Your task
Down to the last line of the listing, starting at the one with "You are a GUI", retype each line exactly. Do not copy the pictures.
┄┄┄┄┄┄
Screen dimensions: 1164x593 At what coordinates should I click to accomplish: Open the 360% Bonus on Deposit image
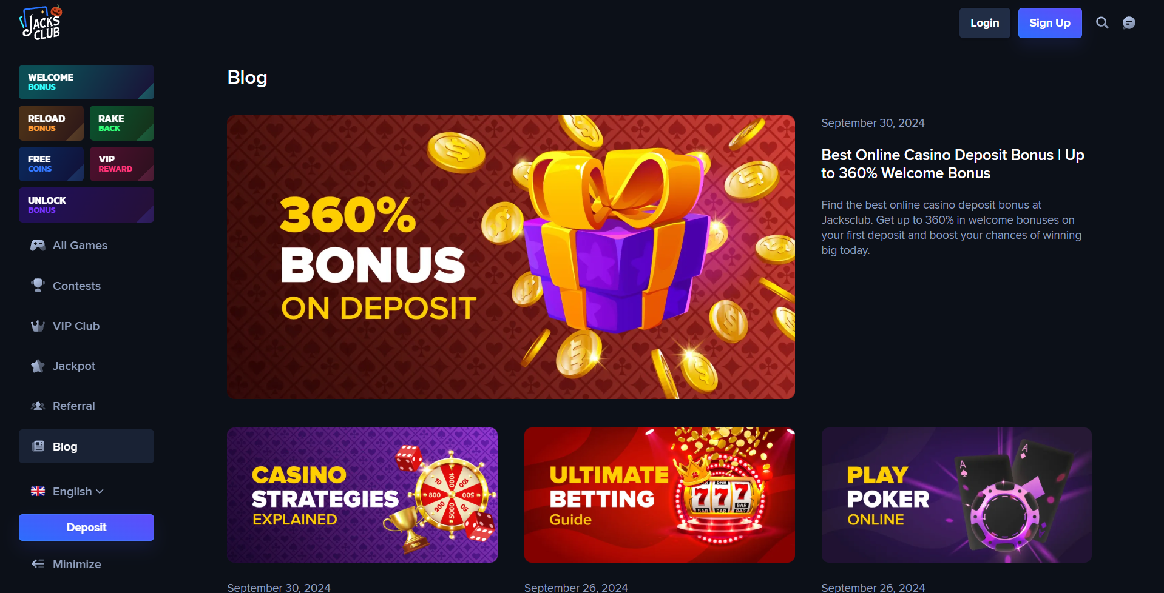[511, 257]
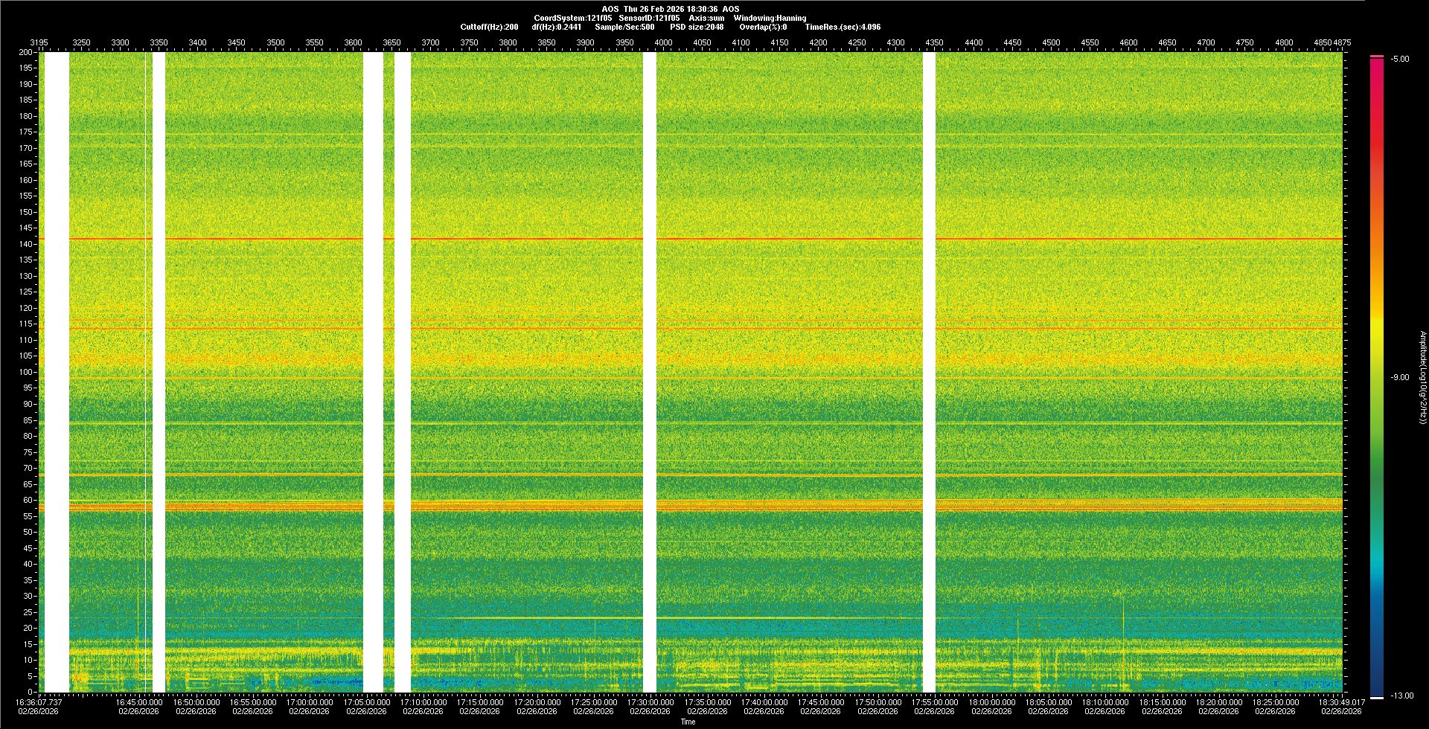Click the 100 Hz frequency axis tick label

(x=25, y=372)
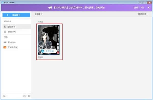Click the megaphone icon in promo banner
This screenshot has height=100, width=153.
pos(50,8)
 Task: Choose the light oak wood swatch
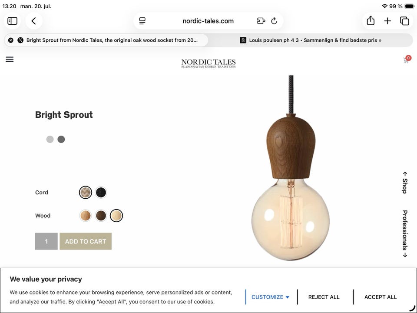click(x=86, y=216)
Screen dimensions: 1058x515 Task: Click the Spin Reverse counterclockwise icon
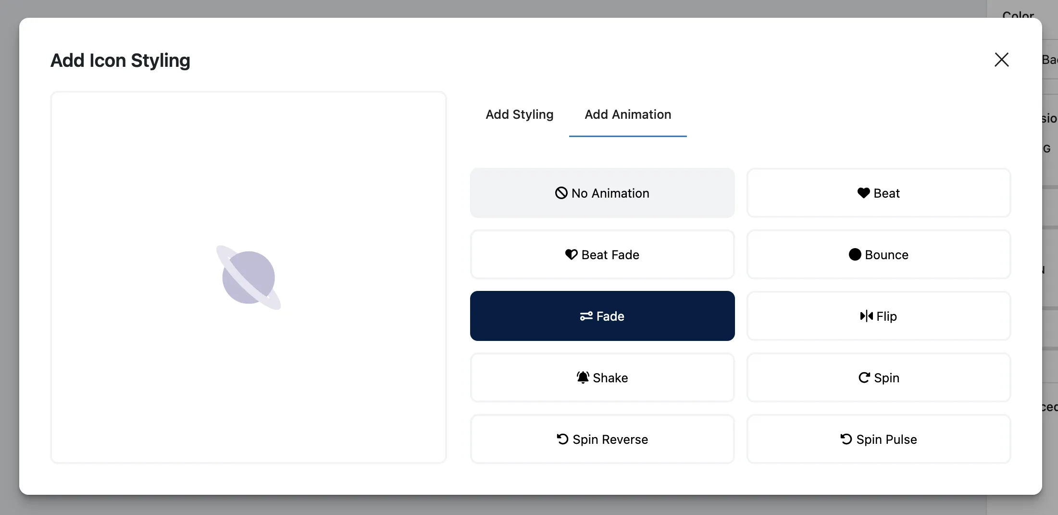pos(562,439)
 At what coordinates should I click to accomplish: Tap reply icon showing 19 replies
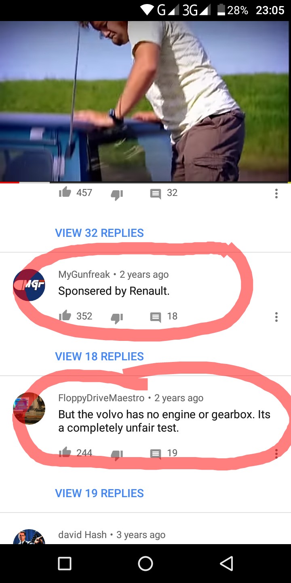tap(156, 454)
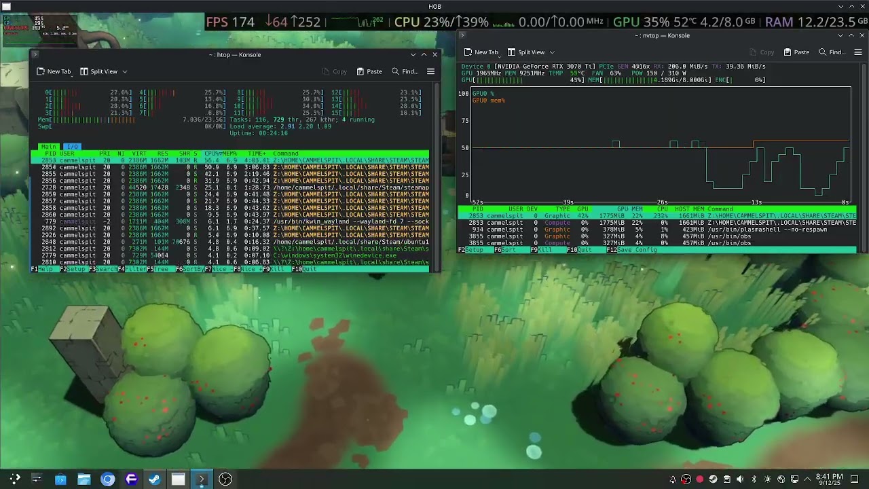The height and width of the screenshot is (489, 869).
Task: Open OBS Studio from the taskbar
Action: 225,479
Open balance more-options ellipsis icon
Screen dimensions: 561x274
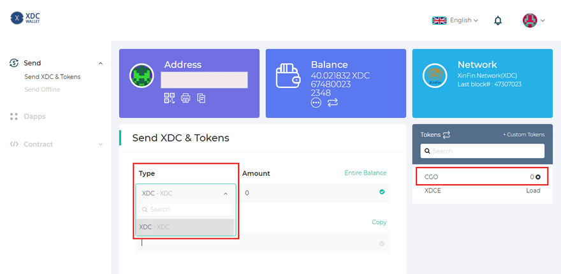pyautogui.click(x=316, y=103)
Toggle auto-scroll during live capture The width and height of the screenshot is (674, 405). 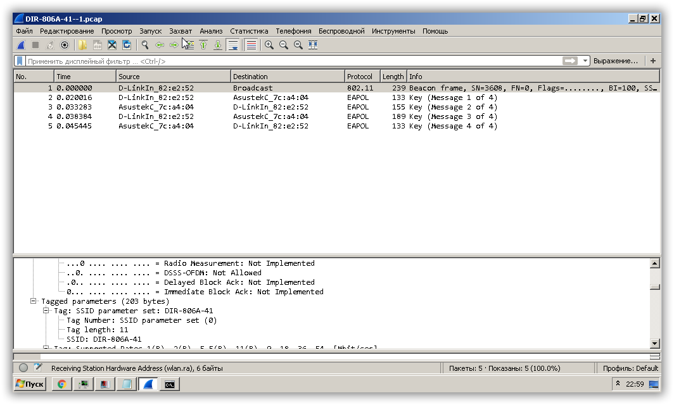(233, 45)
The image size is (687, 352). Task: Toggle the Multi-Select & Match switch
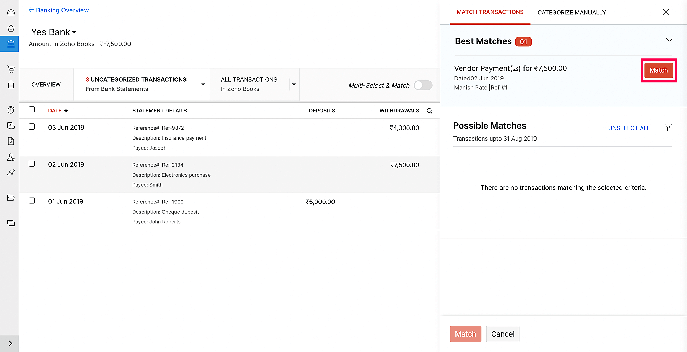[423, 85]
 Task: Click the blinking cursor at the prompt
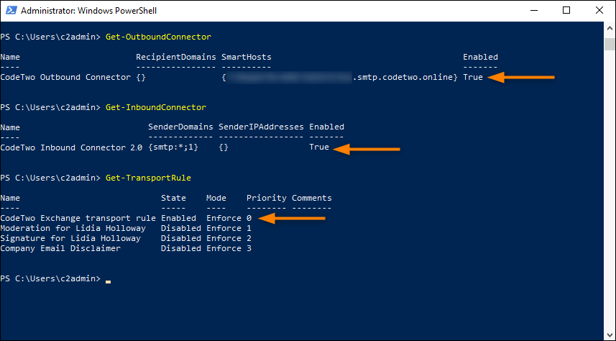tap(108, 281)
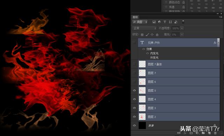Show 图层 6 via visibility box

pos(134,82)
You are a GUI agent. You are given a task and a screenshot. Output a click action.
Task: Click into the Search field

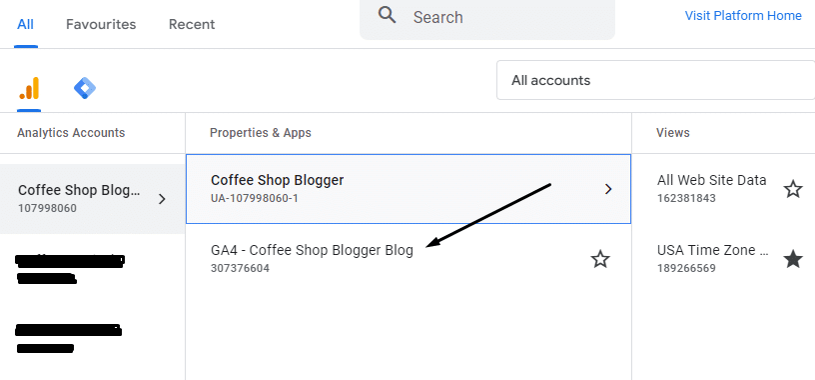click(487, 17)
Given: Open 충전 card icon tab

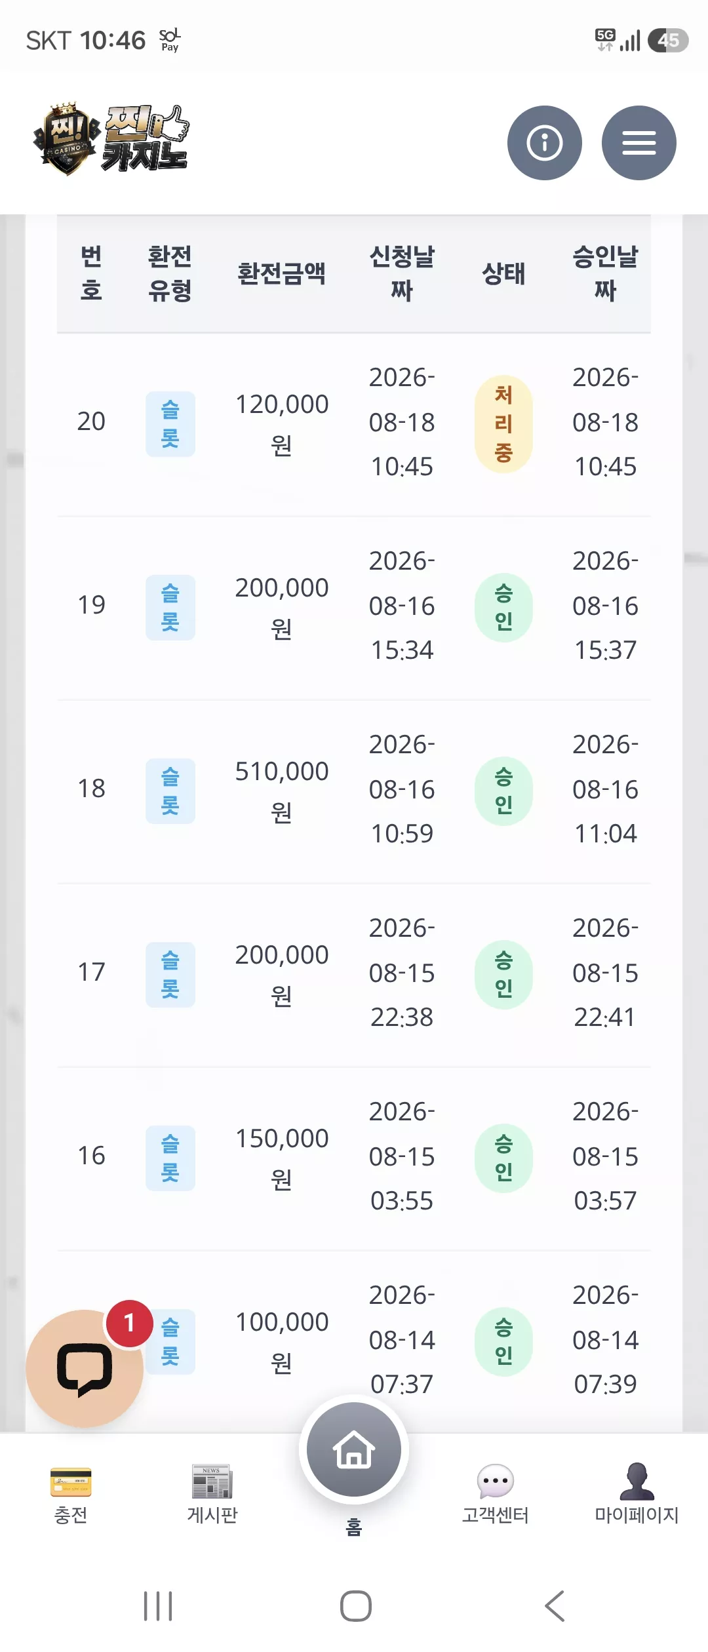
┄┄┄┄┄┄
Completed task
You are a GUI agent. You are given a task and a screenshot. Output a click action.
Task: Click into the Search field

click(487, 17)
Given: Open 충전 card icon tab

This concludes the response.